Volume and concentration of drugs used were not excessive. (A) Learning curves for the unimplanted group (gray) alongside the saline-treated group (black). There was no statistical difference in NIV between these groups. (B) Learning curves for the alcohol odor pair showing the saline group (black) and a group receiving the combination injection at a quarter of the concentration used in previous figures (gray). Animals receiving the quarter concentration injection did not differ statistically from the saline-injected group in their NIV values (P = 0.987). (C) Histogram showing the fractional reduction of the NIV values for the alcohol pair, from the saline curve (0) to a theoretical animal performing at chance (1.0), by the quarter concentration (7 nmol) and normal combination injection (28 nmol). Error bars represent the standard deviation (n = 6).

Figure 6.

Learning curves for the alcohol odor pair following saline, normal combination and two selective antagonist combination groups. (A) Learning curves for the selective β antagonists (CGP-20712A and ICI-118551) combined with phentolamine (brown) are shown along with the learning curves for normal combination (alprenolol/phentolamine) injection (blue) and the saline control (black). The NIV of the selective β combination injection was not significantly different from the normal combination injection (P = 0.576) and was significantly different from the saline-injected group (P < 0.0001). (B) Selective α antagonists (terazosin and yohimbine) combined with alprenolol (brown) shown alongside normal combination (blue) and saline (black) learning curves. The NIV of the selective α combination injection was not significantly different from the normal combination injection (P = 1) and was significantly different from the saline-injected group (P < 0.0001). Error bars denote standard deviations (n = 6).

Figure 7.

l-[4,6-Propyl-³H]dihydroalprenolol ([³H]DHA) diffusion and related control experiments. (A) [³H]DHA diffusion curves: (i) bulb; (ii) rest of brain. The origin of the rostrocaudal axis was the first section with mitral cells for the main olfactory bulb (MOB) (i) and the first section after the cut separating the rest of the brain from MOB for the rest of the brain (ii). The dashed gray line displays the average concentration of [³H]DHA found in the rest of the brain. (B) Black line over sagittal brain section illustrates the cut used to separate the bulb from the rest of the brain prior to sectioning. (C) Percent of total injected [³H]DHA per gram of various tissues (n = 2). (D) IP [³H]DHA injections of varying concentration and the resultant measured brain concentrations.
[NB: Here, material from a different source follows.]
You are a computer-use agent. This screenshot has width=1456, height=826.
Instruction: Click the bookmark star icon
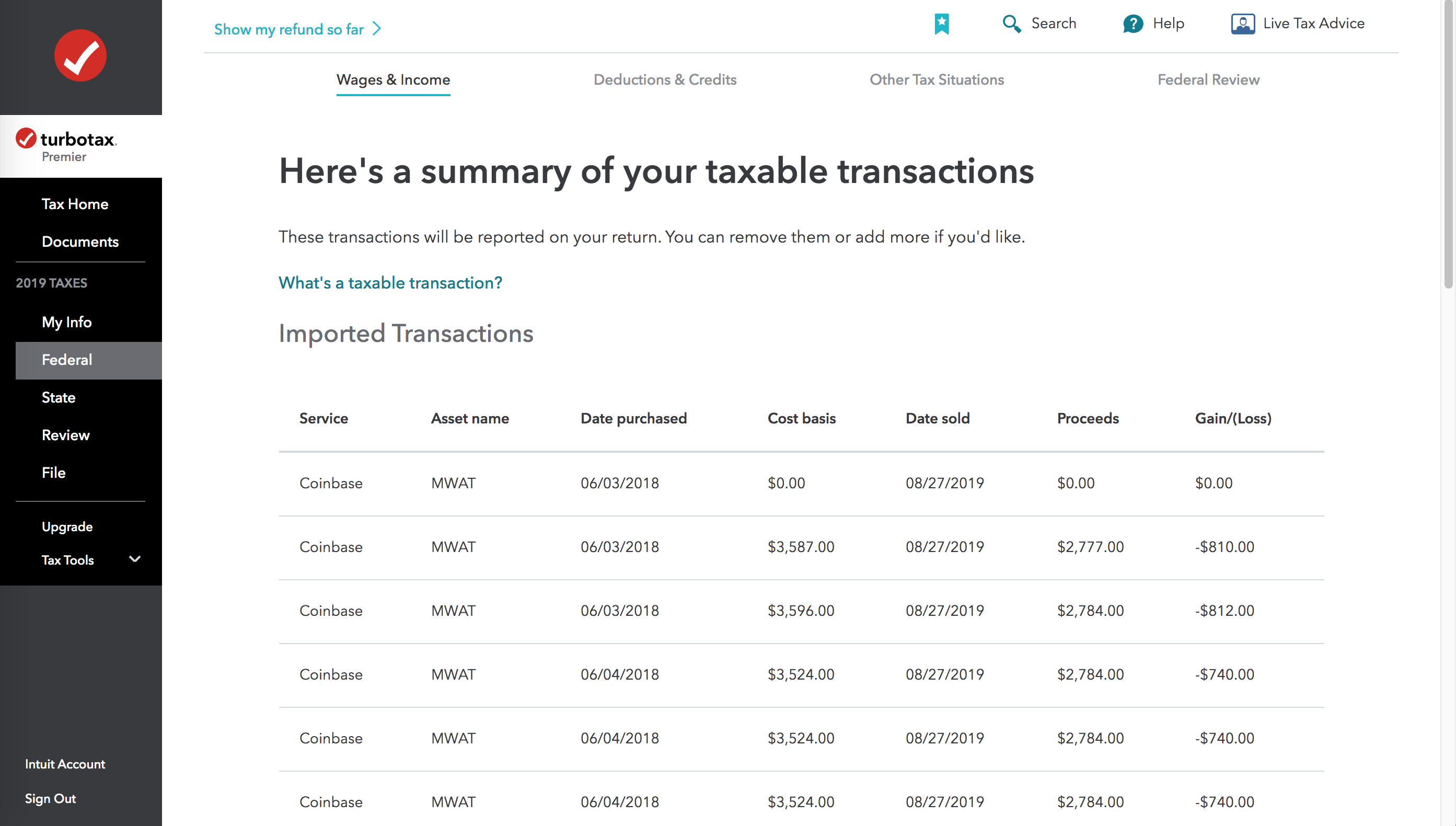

The dashed gray line illustrates the target concentration of [³H]DHA achieved with a 3 mg/kg IP injection. (E) Learning curve for the alcohol odor pair illustrating the saline group and one that received an IP injection of alprenolol (3 mg/kg) and phentolamine (4 mg/kg). The learning curves in E display saline- (black) and IP-injected groups (gray). Error bars represent the standard deviation (n = 6).

Figure 8.

Defining the normalized integration value (NIV) for a learning curve of one animal in the saline treatment group. Each square in the curve represents the percent of the trials where odors were identified correctly within one block of 20 trials (10 S+ and 10 S− trials presented at random). To obtain a single number indicative of the performance of the animal in this odor discrimination task, we calculated the area under the curve (white area) and then normalized the value by dividing it by the area under the curve for a theoretical animal performing perfectly (100% correct) in all 10 blocks (gray + white area).